> **EXCERPT PROVIDED**
■ ■ ■ ■ ■ ■ ■
Clark Wilson LLP Insurance Bulletin
Case Law Review Archive
An Early Holiday Gift for ICBC: BC Court of Appeal Rules
Alberta's Underinsured Cover is Primary
On December 17, 2004, the BC Court of Appeal placed a lump
of coal in the stocking of an out-of-province auto insurer which had
provided Underinsured Motorist Protection ("UMP") to its insured
under an SEF 44 endorsement. In Park v. ICBC, the Plaintiff, a
resident of Alberta, was injured in a motor vehicle accident in B.C.
Although she had an auto policy with Royal & Sun Alliance in her
home jurisdiction, the car in which she was riding as a passenger
belonged to a BC resident and was insured by ICBC. She had a
substantial claim and the third party driver was significantly
underinsured.
The ICBC policy provided (as per BC's statutory insurance regime)
that if an injured party had access to UMP coverage in another
jurisdiction, that other coverage would be primary and ICBC would
provide excess UMP coverage only. The Royal policy, by contrast,
contained a provision stating that the insurance on the vehicle in
which the insured was an occupant would provide primary coverage,
with the Royal policy only applying to amounts in excess of the limits
of that coverage. So the question was "which UMP coverage must
respond first?"
Royal had a B.C. "Business Authorization" (a licence), under which
it was allowed to offer automobile insurance in B.C. (over and
above the mandatory minimum coverages that must be purchased
from ICBC). By Regulation under the Financial Institutions Act, this
Authorization, among other things, precluded Royal from raising any
defence to an action in B.C. which could not have been raised had
the policy been issued in BC. ICBC argued that this provision
prevented Royal from relying on its priority clause, because it was
a clause that was not part of standard B.C. auto coverage.
Royal argued the Regulation was confined to the limits and
coverages required in British Columbia, and not to the priority
clauses. They argued the purpose of the Regulation was to ensure
that the mandatory minimum amount of insurance would be available
to people injured in British Columbia, and because the priority
provisions affected only which insurer would pay first rather than
the coverage available, the priority clause in the Royal policy should
govern.
The BC Court of Appeal disagreed, and held that Royal's priority
clause was inconsistent with a policy of automobile insurance issued
in British Columbia. The B.C. regulation prevailed and Royal's UMP
coverage was therefore primary.
The Park decision will obviously govern cases involving
out-of-province auto insurers who have a licence to underwrite
auto insurance in British Columbia. However, its effect is more far
reaching than that. Auto insurers in every province in Canada are
subject to "matching" legislation in their governing statutes, which
contains similar conditions to those found in the BC Business
Authorization. As a result, where a non-BC resident insured is
involved a motor vehicle accident with an underinsured driver while
riding in a BC insured vehicle, a Canadian out-of-province policy will
be primary for the purpose of UMP, regardless of the policy wordings.
■ ■ ■ ■ ■ ■ ■
> **DATA LINES**
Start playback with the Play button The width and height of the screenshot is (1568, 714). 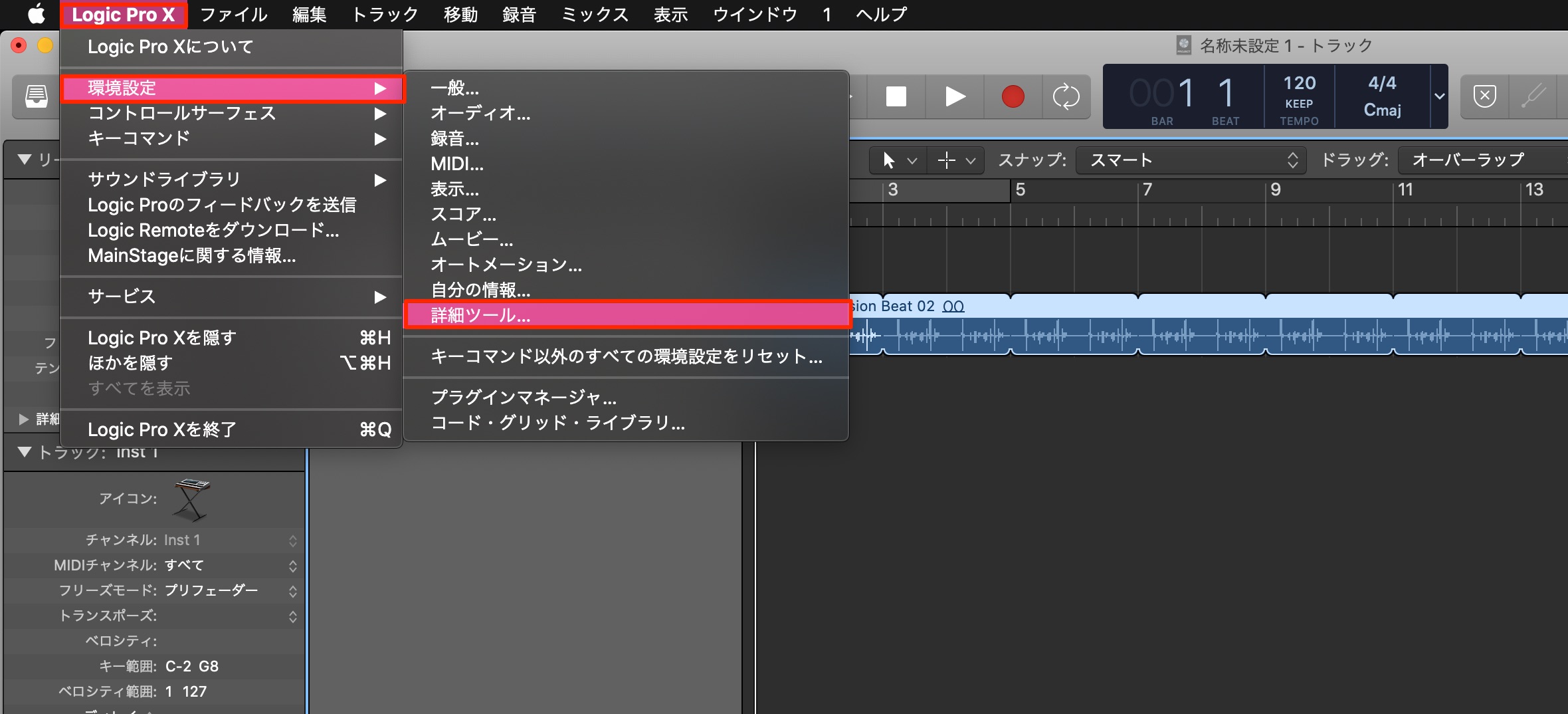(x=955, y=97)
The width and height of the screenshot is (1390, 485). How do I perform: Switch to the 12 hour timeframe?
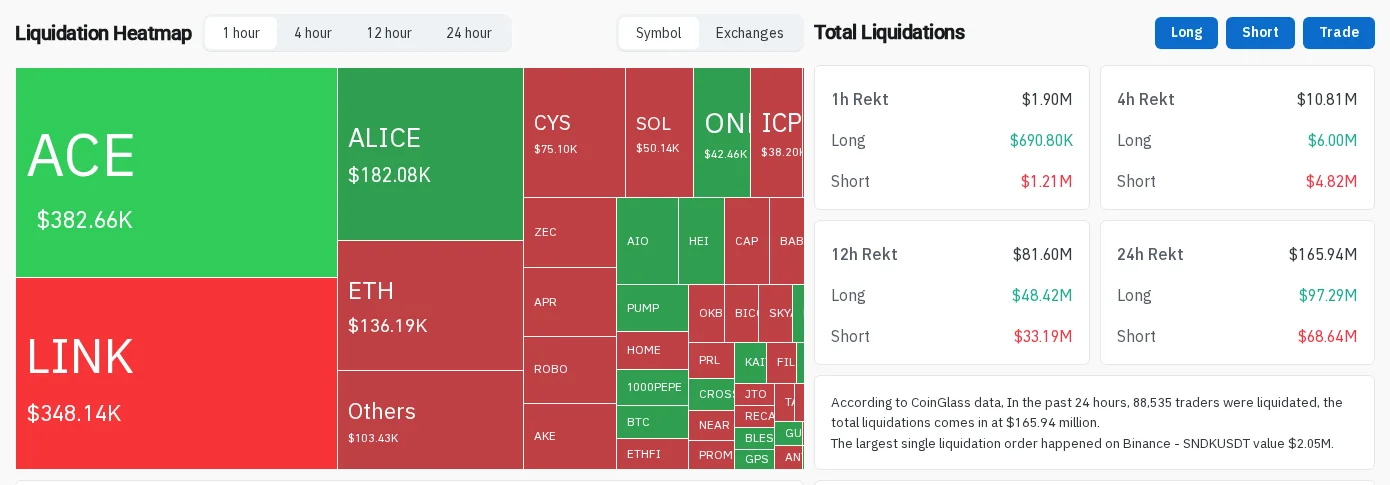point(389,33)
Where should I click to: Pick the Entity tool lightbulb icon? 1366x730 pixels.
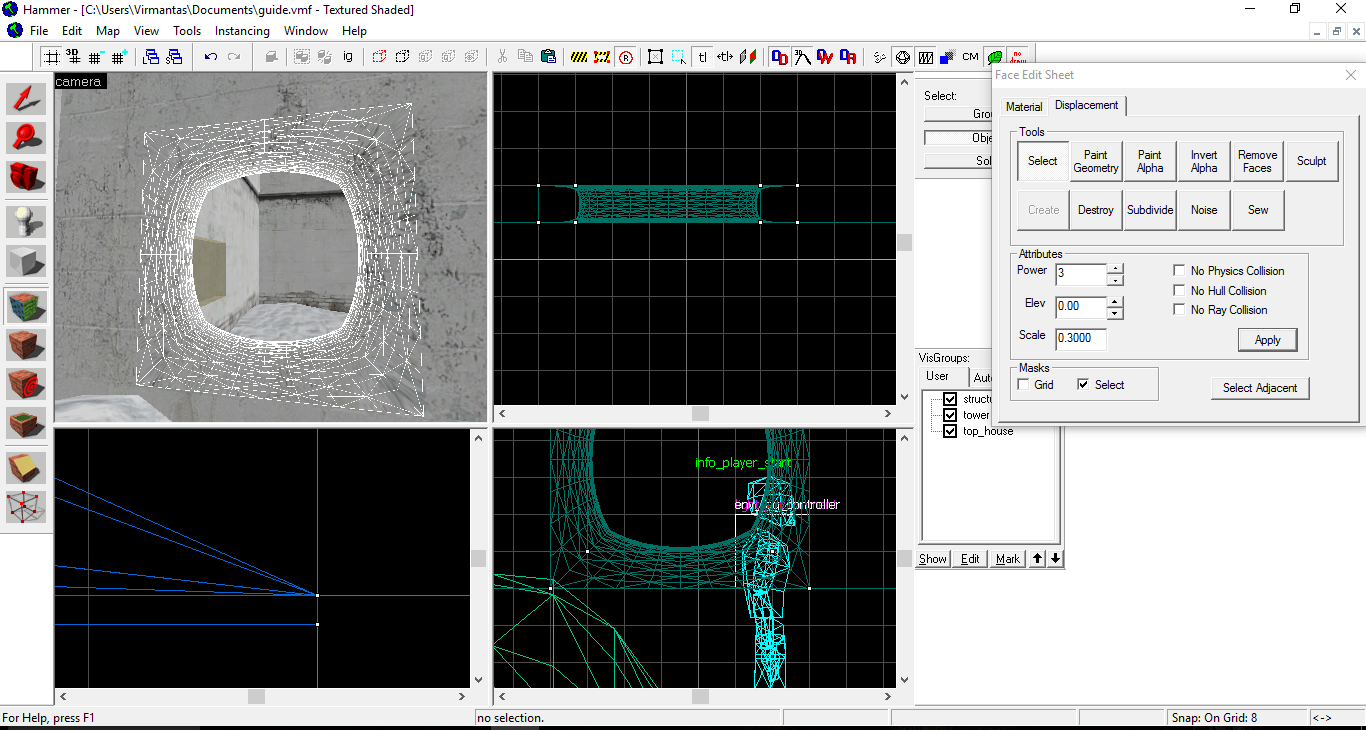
■ ■ ■ ■ ■ ■ ■
> **EXERCISE DIRECTIONS**
Extend the bulletin on the Park v. ICBC ruling about underinsured motorist coverage, beginning after its last sentence.

> **ANSWER FOR THE TASK**
Many American insurers will be affected by the Park decision as well.
Most US insurers (though not all) have filed a Power of Attorney and
Undertaking ("PAU") with the Canadian Council of Insurance
Regulators. The most recent form, which has been in effect since the
1980's, contains a similar provision to the Business Authorization, which
provides that the out-of- province insurer will not set up any defence
that would not be available had the policy been issued in British
Columbia in respect of "any kind or class of coverage" required by law
to be provided. This wording would cover UMP, which is mandatory in
British Columbia to a minimum limit of $1 Million. Therefore, under the
new form, a US insurer would be subject to the same result Royal
faced in the Park case regardless of the US policy wording.
The older form of PAU, however, is not as broad in its wording. In early
2004, BC Court of Appeal held that the old form applies only to third
party liability coverage, and not to first party coverages, such as UMP
(see Batchelder v. Filewich). Therefore, a US insurer which has filed
the old form of PAU (or no PAU at all) will be entitled to rely on any
defences available under its policy wording, including "other insurance"
clauses making their coverage excess only.
As a result, American insurers whose insureds are involved in accidents
while riding in BC insured vehicles must be aware of whether they have
a Business Authorization or have filed a PAU (and if so, in what form),
in order to determine whether their UMP coverage should respond as
primary or excess coverage. Note, however, that a denial on the basis
that the policy provides only excess coverage might result in equitable
contribution and overlapping coverage issues in some cases, on the
theory that the conflicting priority provisions between the ICBC and
out-of-province policies are mutually repugnant and should cancel
each other out.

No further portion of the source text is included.